Le Pr khiati a indiqué que 7,75 % des collégiens et 1,27 % des collégiennes consomment, ou ont déjà consommé certaines drogues. Et 18,77 % des lycéens et 2,21% des lycéennes consomment ou ont déjà touché à la drogue.
A l'université, 27 % des étudiants et 6 % des étudiantes la consomment. Bien évidement, ces chiffres sont vagues ; l'enquête réalisée par la FOREM, ayant concerné des lycées et des collèges de l'est d'Alger, s'est basée uniquement sur un simple interrogatoire. Sachant aussi que parfois, les jeunes trouvent amusant d'affirmer qu'ils consomment de la drogue et parfois d'autres consommateurs nient en avoir consommé par peur de représailles ou par discrétion.
Mais le plus intéressant dans cette enquête réalisée par la FOREM est de savoir que 81 % des filles et 75 % des garçons interrogés aux collèges et lycées n'ont jamais assisté à une conférence sur la drogue et ses conséquences ni vu un film de sensibilisation sur la drogue.
Justement, en cette Journée mondiale de lutte contre les drogues et la toxicomanie, les services de la Sûreté nationale, présidents d'associations et experts ont, cette fois-ci, voulu parler de la prévention au lieu de s'arrêter aux chiffres qui ne cessent d'augmenter au fil des années. Ils se sont dits convaincus que, parfois, le témoignage d'une jeune victime de la drogue est plus significatif que n'importe quel chiffre.
Le témoignage d'un jeune garçon consommateur d'héroïne diffusé par vidéo au forum de la Sûreté nationale, jeudi dernier, était poignant. Il a affirmé que la dépendance à l'héroïne est beaucoup plus grave que d'autres drogues dites douces ; avec le temps, c'est elle qui tient les rênes de ta vie : « je vous assure que je n'ai pas pris une douche complète durant deux années consécutives, je n'arrivais pas à le faire, je ne voulais pas prendre une douche , je me contentais d'une petite toilette car mon état de santé n'a cessé de se dégrader, l'héroïne est destructive, je pouvais bien commettre un crime sans m'en soucier ou plutôt sans m'en rendre compte», a-t-il relaté.

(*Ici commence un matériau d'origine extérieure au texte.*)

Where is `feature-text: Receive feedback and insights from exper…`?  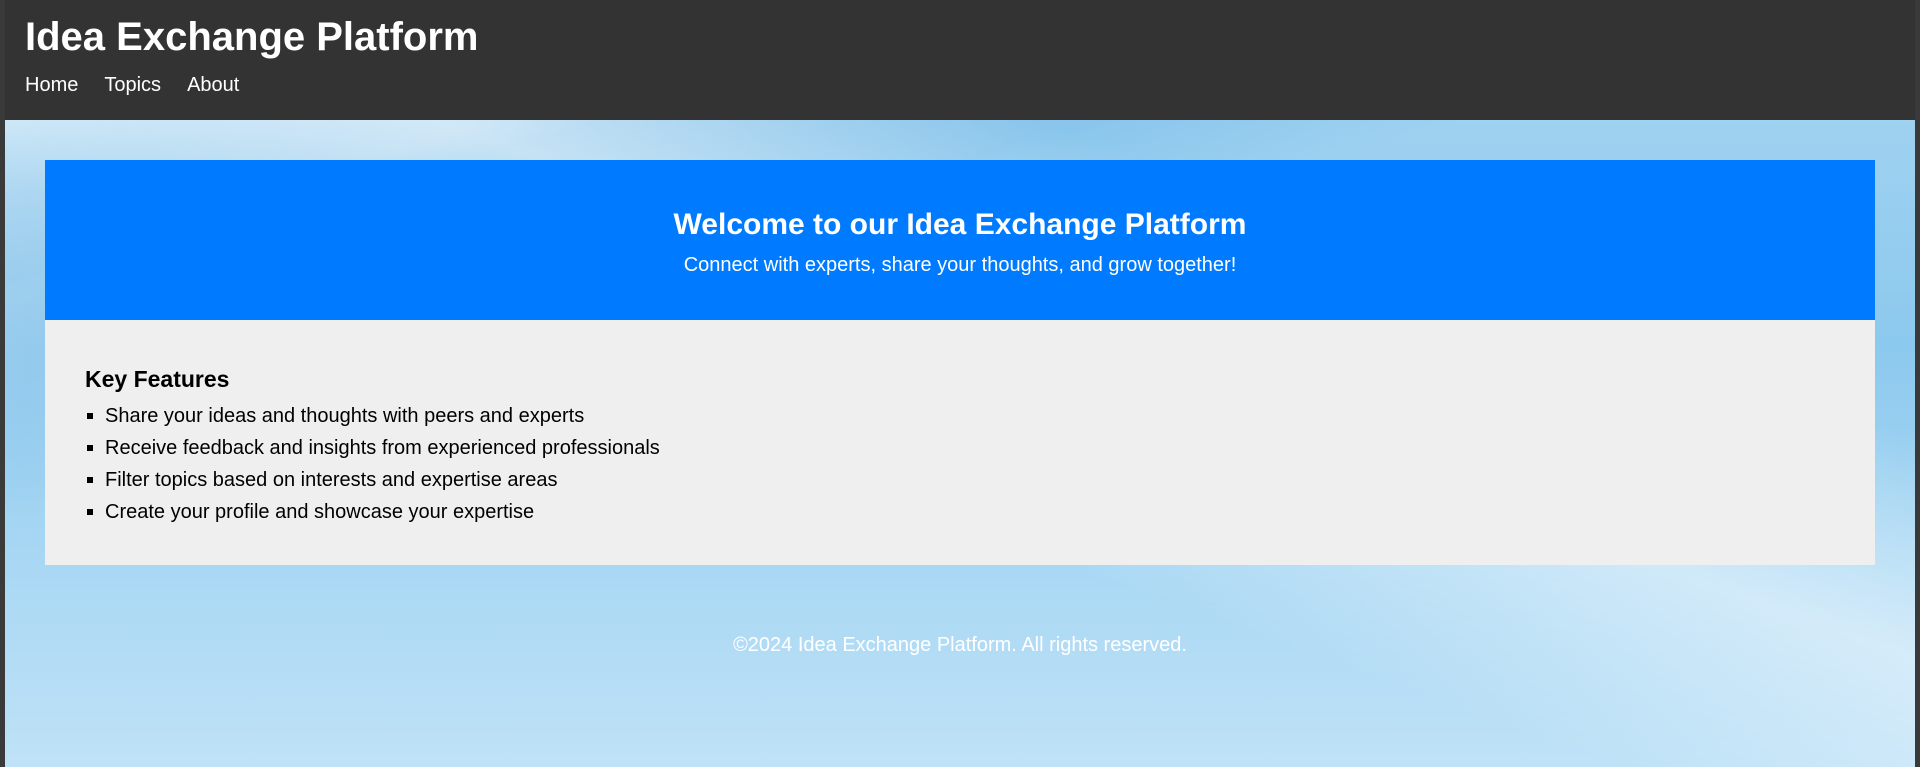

Une autre jeune fille a affirmé lors de son témoignage qu'elle a commencé de consommer de la drogue à l'âge de 14 ans : « J'étais une bonne élève mais, après une simple tentation avec un ami, je suis devenue accro et depuis j'ai abandonné mes études, je suis devenue une autre personne, j'ai jamais imaginé arriver à ce point ». Ces deux jeunes ont décidé aujourd'hui d'être les maîtres de leur propre personne; ils ont décidé de suivre des cures de sevrage. Les services de la sécurité ont appelé la société civile, notamment les parents, à s'impliquer davantage dans la lutte contre la consommation de la drogue, avant que leurs enfants ne s'engouffrent dans le monde de la drogue et commettent des crimes. Aujourd'hui, nous disposons de 32 centres intermédiaires de désintoxication et deux centres spécialisés dans le sevrage pour ceux qui veulent sortir de l'engrenage de la drogue.
A titre indicatif, les services de la police, de la gendarmerie et ceux des douanes ont saisi 550 tonnes de drogues de différents types au cours des trois dernières années, sans parler du volume des drogues qui a été commercialisé ou consommé.